Foreign Officials Bewildered That Many U.S. States Don't Check for ID at the Polls; Where's the Media?

November 9th, 2012 4:03 PM

As part of a program run by the International Foundation for Electoral Systems, representatives of over 60 emerging democracies from around the world were sent to the observe and report on how the election works in this country.

What they saw left them concerned at worst and puzzled at best at the way American elections are run, leaving gaping-wide holes through which voter fraud can be committed. The Foreign Policy Cable's Josh Rogin conducted interviews with some of them for his report.

You will recall, of course, that prior to the election, the liberal media downplayed as incredibly rare instances of voter fraud and suggested that voter ID laws were harmful to minorities and the elderly's access to the ballot box. Among other things these observers saw was how voters in many states were not required to show any form of identification. What's more, millions of absentee ballots were delivered by mail, or even submitted online this year.

Many counties utilized touch screens, while others still distributed paper ballots. With so many different methods, there's no way of knowing if someone could've voted multiple times under different names. Provisional ballots confused them too, this is where anyone can vote before their eligibility can be verified. Something that isn't often allowed abroad but is a staple of polling stations throughout America, particularly in urban, heavily Democratic precincts.

There also seemed to be a lack of instruction and advisement at the polling places, ensuring that proper procedures were being followed. Such a show of good faith was surprising to the likes of Nuri Elabbar, head of Libya's new national election commission. "It's an incredible system," he said:

It's very difficult to transfer this system as it is to any other country. This system is built according to trust, and this trust needs a lot of procedures and a lot of education for other countries to adopt it.

Sara Al-Utaibi of Jordan was equally puzzled, but willing to concede that the system must work if it continues to be relied upon:

What's very unique about the way the Americans do it, it's not the process, it's the confidence that's placed in the process. This is what lacks in other countries. They say if this would happen in Arab countries it would not work the way it does in the United States.
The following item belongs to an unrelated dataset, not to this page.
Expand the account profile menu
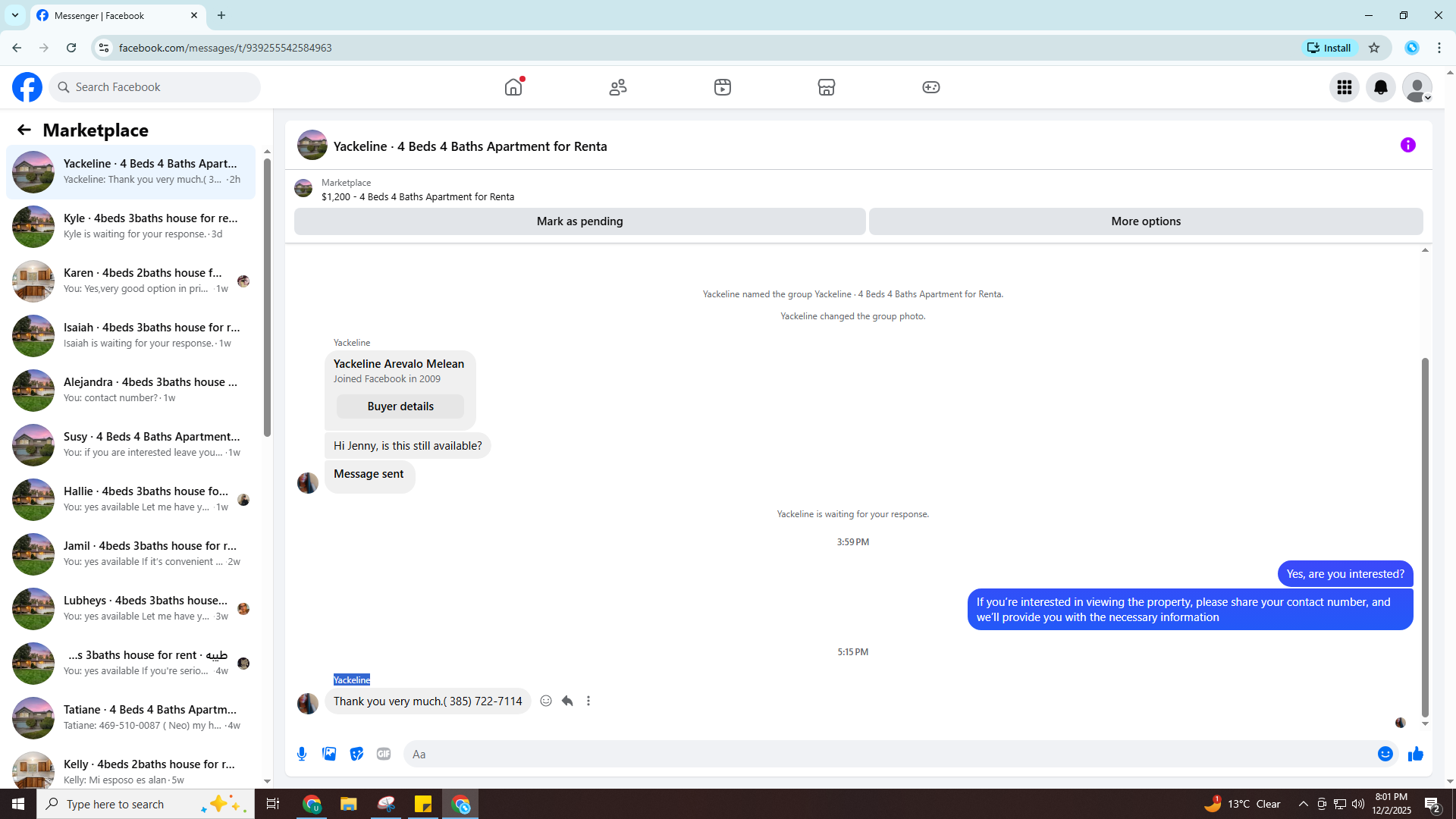This screenshot has height=819, width=1456. click(1417, 87)
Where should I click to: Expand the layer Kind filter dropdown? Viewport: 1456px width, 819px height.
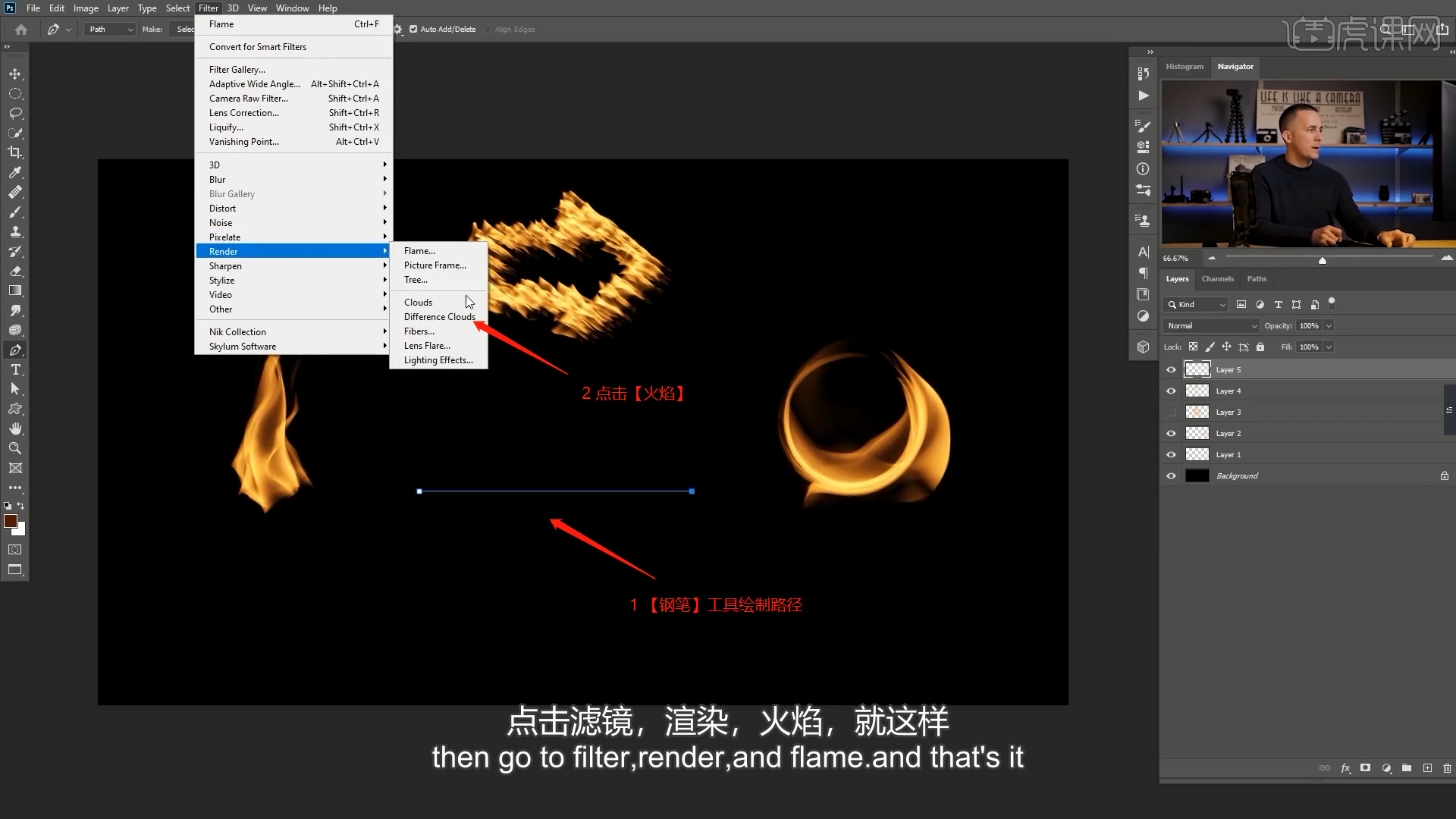[1196, 305]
Voter ID laws have been a contentious issue for some time now. The majority of the media parroted the Democratic party's dismissal of fraud concerns months before the election, and accused all in favor of stricter regulation as proponents of disenfranchisement. Plenty of other countries don't seem to think this is the case however, where multiple forms of identification are accepted.

While the rest of the world has seemingly recognized the fallibility of human nature as far as their elections are concerned, the United States, the de facto leading nation of the free world is willing to gamble its own future away by trusting the lax system most states still have in place.

Liberals claim to believe that American politics can learn from other countries, and perhaps in the case of voter security and combating voter fraud we can.

Just don't expect the media to bring it up.